On most days, it's hard to avoid the reach of electronic music. It's on every stage around the world and playing constantly on radio airwaves, but the one medium that's curiously managed to avoid a lasting electronic impression is television.
That's not to say it hasn't been tried... and tried again.
We Are Your Friends aimed and fired for the big screen with heavyweights (i.e. pretty faces of) Zac Efron and Emily Ratajkowski before crashing and burning spectacularly while Netflix tried to turn the overstimulating world of EDM festivals into an overnight DJ success and rom-com tale with XOXO, equipped with a menacing Calvin Harris look-a-like antagonist and a whole lot of PLUR.

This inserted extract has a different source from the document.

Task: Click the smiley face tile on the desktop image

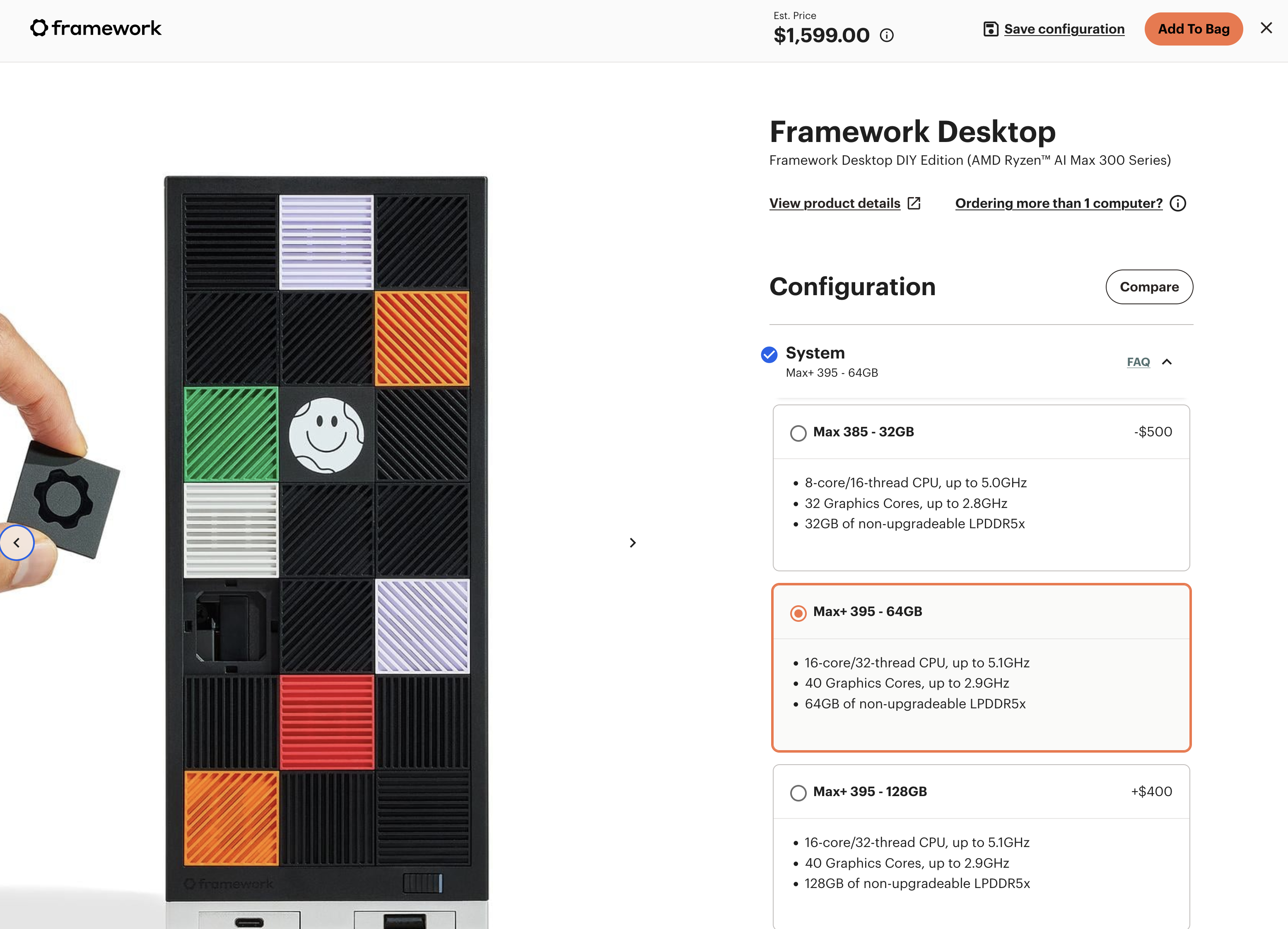Action: (326, 435)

The Gorillaz and Steve Angello have all tackled the silver screen too, but who would have guessed, the dance music community just isn't all that into "serious" film renditions of a world that all too often feels like one big comedy. (Soundtracked by great music - most of the time.)
So we've then arrived here, at the feet of dance music's most hate-to-love-you mouthpiece: Diplo. The Florida native rose up to fame first as a producer - shout out to his ex M.I.A. for putting him on the map - and was one of the pioneers of modern dance music to tiptoe on the line of pop and electronic, unknowingly helping to fuse the two together as you often hear now on the radio.

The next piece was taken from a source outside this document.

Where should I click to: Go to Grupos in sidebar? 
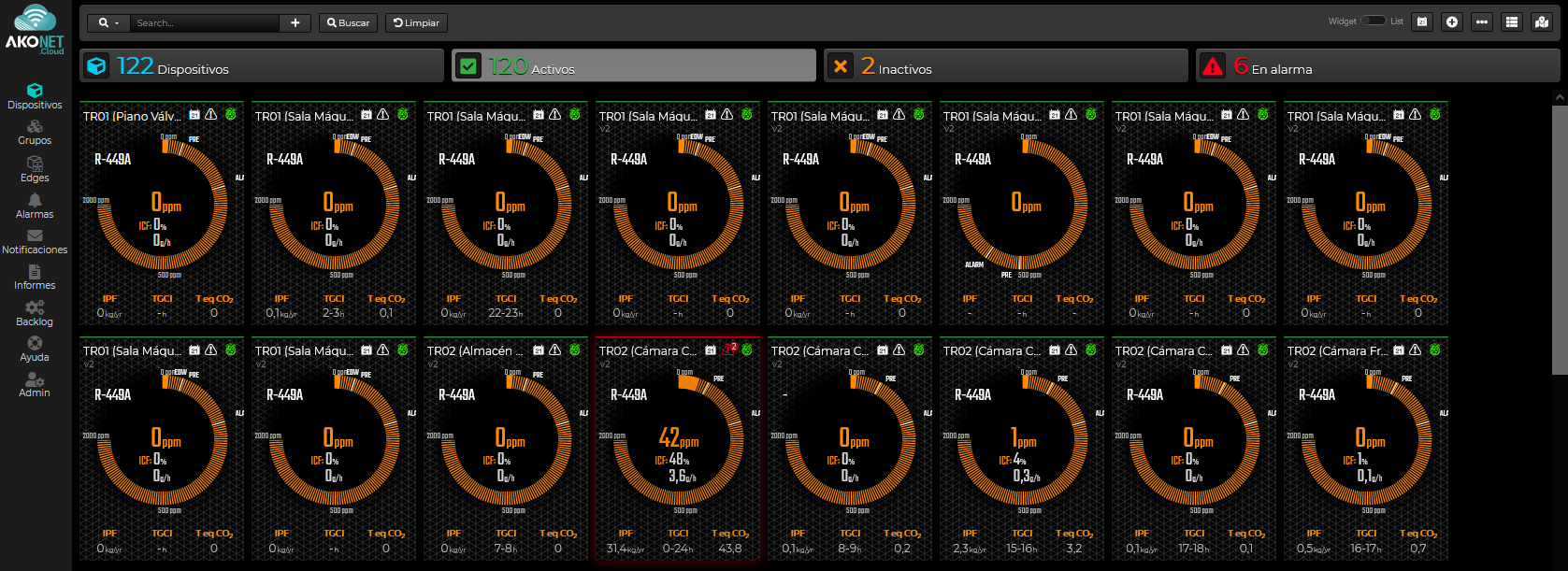click(35, 133)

But there wouldn't be much talk about Diplo's (in)famous reputation without mention of his headlines outside of the music. Stirring up controversy has always been at the top of Diplo's resume too, from helping to popularize the "twerking" phenomenon via his social media to starting beef with fellow producers over commercial work while turning a blind ear to those who said the same of his work with Justin Bieber.
And it takes knowing that history of Diplo's career to understand how we got here, at the premiere of Viceland's What Would Diplo Do?, a scripted show that follows "Diplo" (played by James Van Der Beek of Dawson's Creek fame) around, showing his behind-the-scene ongoings as a traversing, multi-million dollar earning DJ. The show stemmed from a one-off spoof meant as a promotional video for his label Mad Decent, which featured Van Der Beek as the overblown meme-version of Diplo. It wasn't hard for the hungry producers at Viceland, who were on the hunt for their first foray into the scripted realm, to watch the kids totally eat it up. With the blessing of Diplo to create an entire show making fun of himself ("I view it as sacrificing myself to poke fun at DJ/EDM culture as a whole," he told Rolling Stone.), WWDD was born.

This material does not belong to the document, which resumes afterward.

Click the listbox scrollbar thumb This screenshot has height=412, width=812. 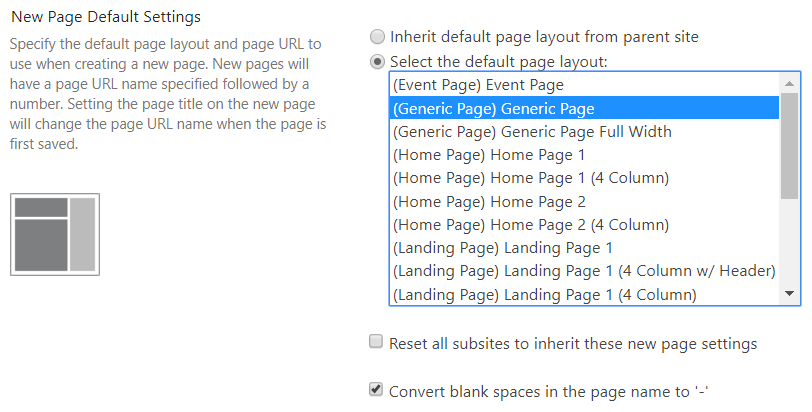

While the show itself leaves plenty to be desired in its stiff supporting actors that sometimes take you back to the dark place of watching your burgeoning videographer friend's first flick made entirely with his friends as the cast ("Yeah dude... it's dope! Like, really dope.") and its sometimes non-coherent script, WWDDdoes manage to satisfy what it's going for. It's as straightforward as it gets when Van Der Beek, as Diplo, tries to explain the storyline's Twitter beef with Calvin Harris to a kid he's taken under his wing for the day. "Social media is not real life," he says. "It's just a game."
"So, who's winning?" the kid quips back. Van Der Beek might've left him hanging without an answer, but it's almost as if he's broken down the third wall without ever looking into the camera. I guess it's still Diplo, in the end.
We're all too familiar with the profiles that are seemingly just waiting with baited breath for the next Diplo-related Facebook post, with their fingers at the ready to type some snarky criticism about how much he totally sucks. WWDD zeroes in on that strange population who carry the mindset that they know all there is to know about Diplo - the dumb, bro'd out version of him - and are confident that he's a total tool, but remain absolutely fascinated by him. What (terrible) song is he working on? What (stupid) collaboration is coming out next? What (horrible) festival is he playing at next? What would (that dumb guy) Diplo do?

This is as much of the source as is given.